In this study, we also found the following challenges when using speech recognition technology for a language learning support system. First, recent speech recognition engines might be, ironically, detrimental to the learner’s pronunciation improvement. We utilized Google’s speech recognition engine, which has been improved through up-to-date machine learning techniques. When using the engine, we found two issues. First, the system recognized the learner’s incorrect pronunciation correctly. For example, when a learner’s pronunciation was Kalbi (i.e., the incorrect pronunciation of Galbi; beef/pork ribs in the Korean language), the system recognized it correctly as Galbi. The engine automatically and intelligently corrected some incorrect pronunciations. This is a significant and user-friendly development for better human–computer interaction. However, there is no way for us to provide corrective feedback for learners when the system recognizes incorrect speech correctly. We discussed this issue with the Korean language educator group, and they expressed concerns about intelligent speech recognition engines. Interestingly, some of them showed a different perspective. They argue that since the engine is built on the actual conversation of native speakers. If the system intelligently recognized it correctly, the learner would not face any issues when communicating with native speakers. That means, if the system recognized something correctly, native speakers would be able to recognize it correctly. If the goal of practice is to improve the learner’s fluent speaking, this issue might not be a problem. However, if the goal of L2 practice is precise pronunciation, we need to find and develop a new speech recognition engine that recognizes the user’s speech as it is rather than the engine that is (overly) intelligent.

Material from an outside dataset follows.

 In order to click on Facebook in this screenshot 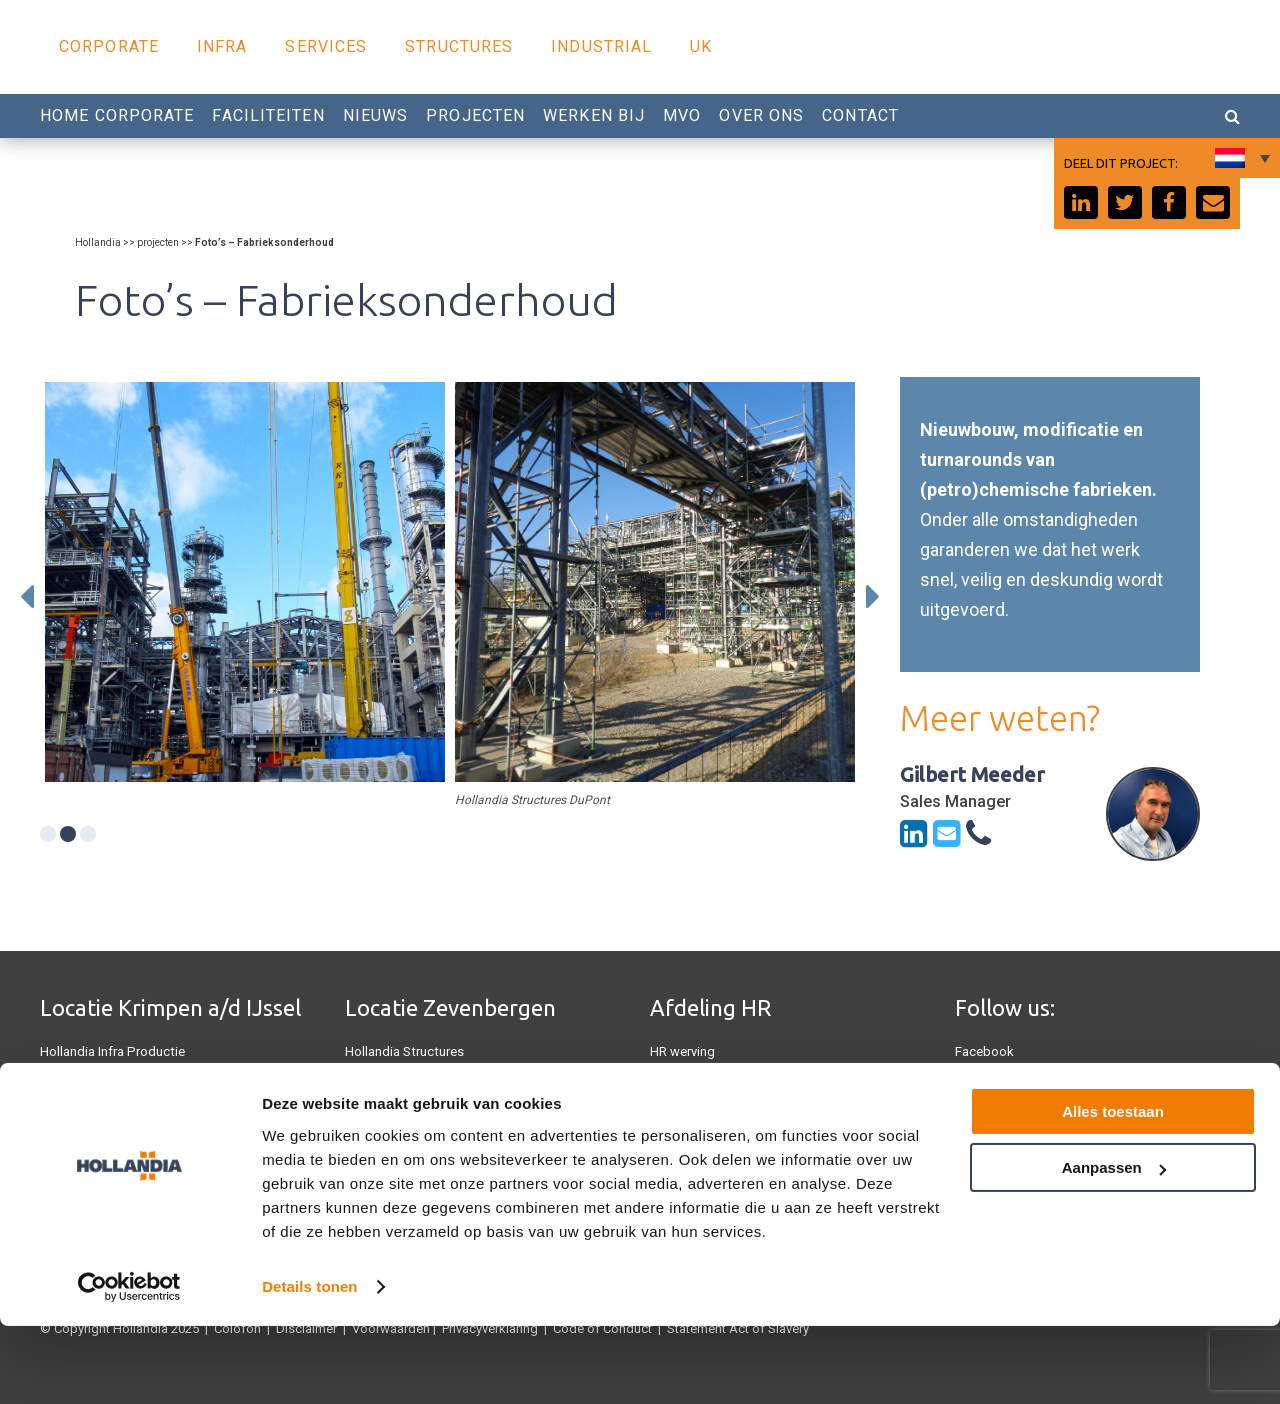, I will do `click(984, 1051)`.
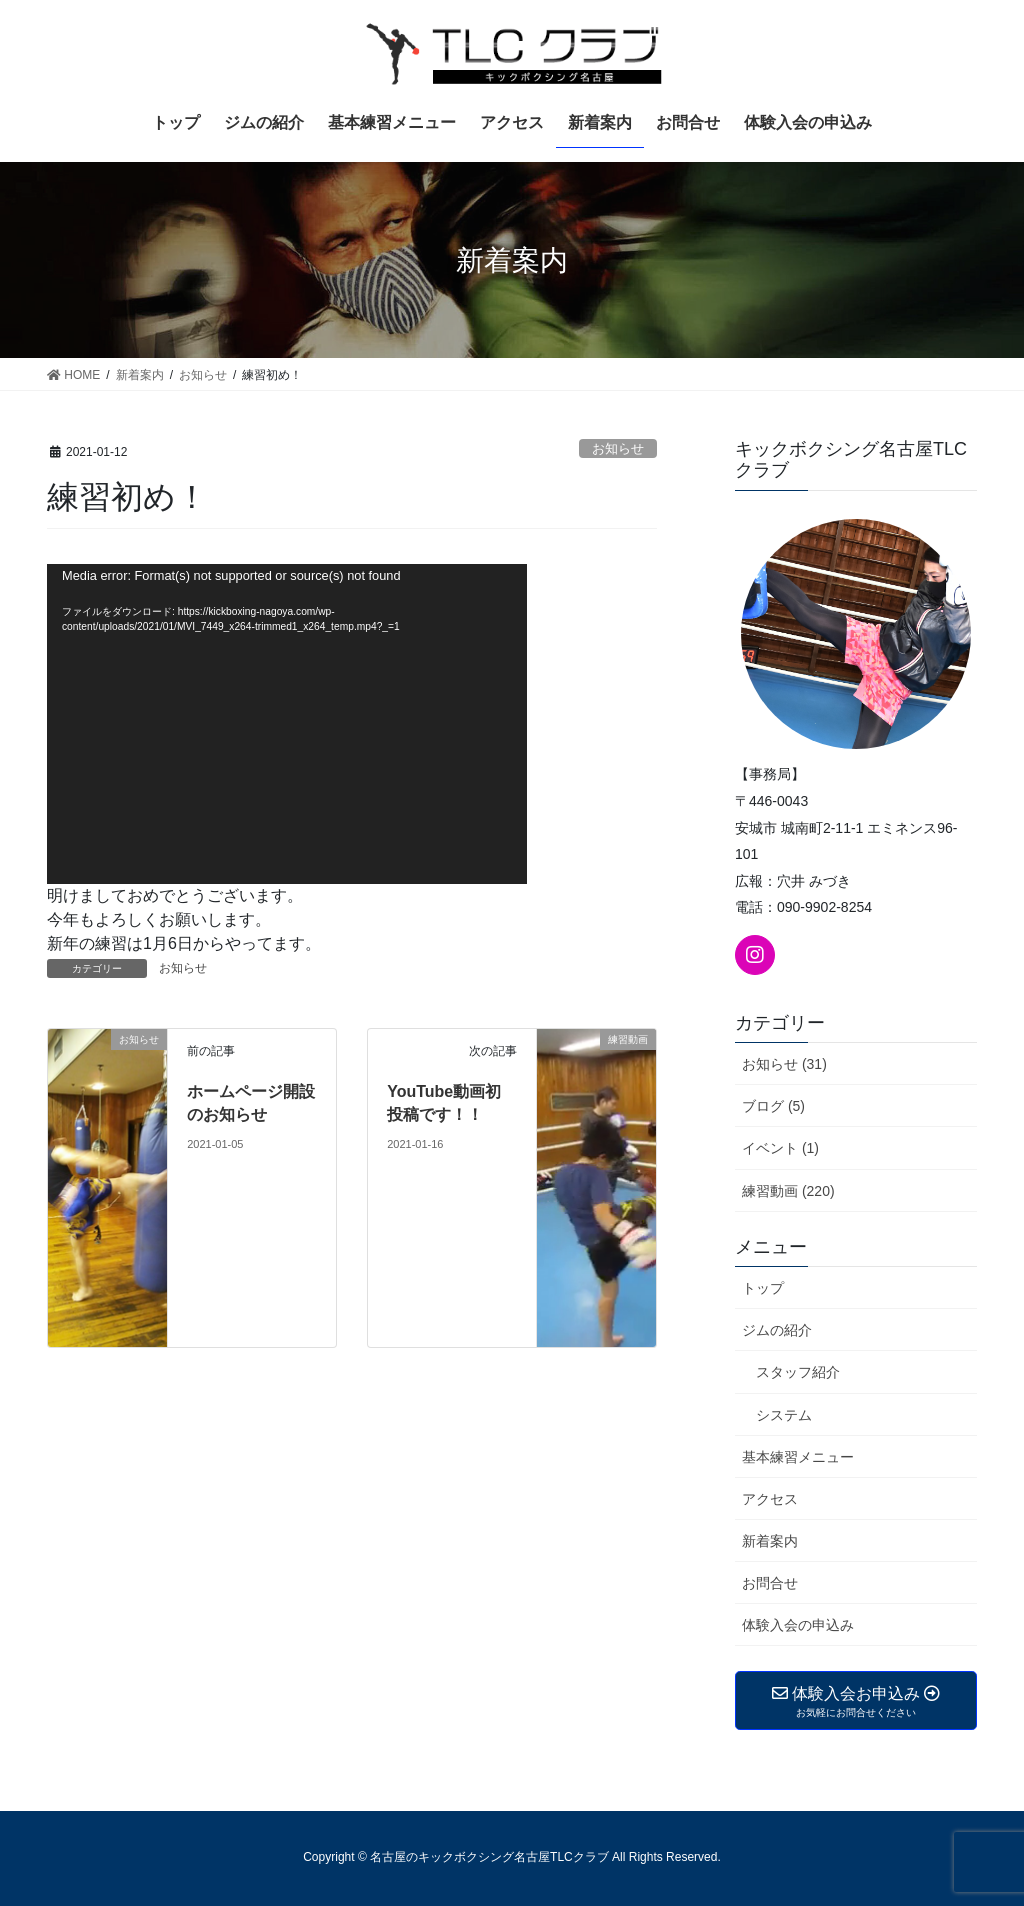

The other issue is similar but opposite one; the engine recognizes correct words differently or incorrectly. A similar situation was reported in a previous study (van Doremalen et al. 2016). For example, when the learner said her name, Jeon Ji Yeon, many times, the system recognized it as Jeon Ji Hyeon, which is the name of a famous Korean actress. It seems that the engine has been trained with big data that possibly contains lots of celebrities’ names. Similarly, there were many cases that the system recognized differently, specifically some popular words and celebrities’ names. These two issues should be further discussed in the field of language education when using speech recognition technology.

Limitations and future research

The main limitation of this research is that the learning context is limited within the field of Korean language speaking practice for beginner-level adult learners. Thus, the results of this developmental research might not be applicable to the other L2 contexts and other levels or age groups. However, as the developmental research method suggests, this research brought design and development issues to consider when designing a language speaking practice program using speech recognition technology. To address these issues and produce more generalizable knowledge, more developmental research approaches with different target learners for different languages would be needed. In addition, experimental research to evaluate the application’s effectiveness is required. Finally, further educational technology research on the use of speech recognition technology as a learner-system interaction method is needed.

Conclusion

We reported the development process of an interactive language speaking practice application, including learner/context analysis, literature-based design principles, the development process, expert reviews, usability tests, the application’s internal structure, and final evaluation results. Speech recognition technology has been adopted in many real-life devices as a voice-user interface. Given the need for authentic speaking practice in language education, an effective and natural communication approach between devices and humans could be utilized as a voice-user interface form, which requires reliable speech recognition technology. The field of instructional/learning technologies should be able to produce beneficial knowledge to the public regarding how to design and develop a learning support tool when using speech recognition technology. This study shows an initial step for this request.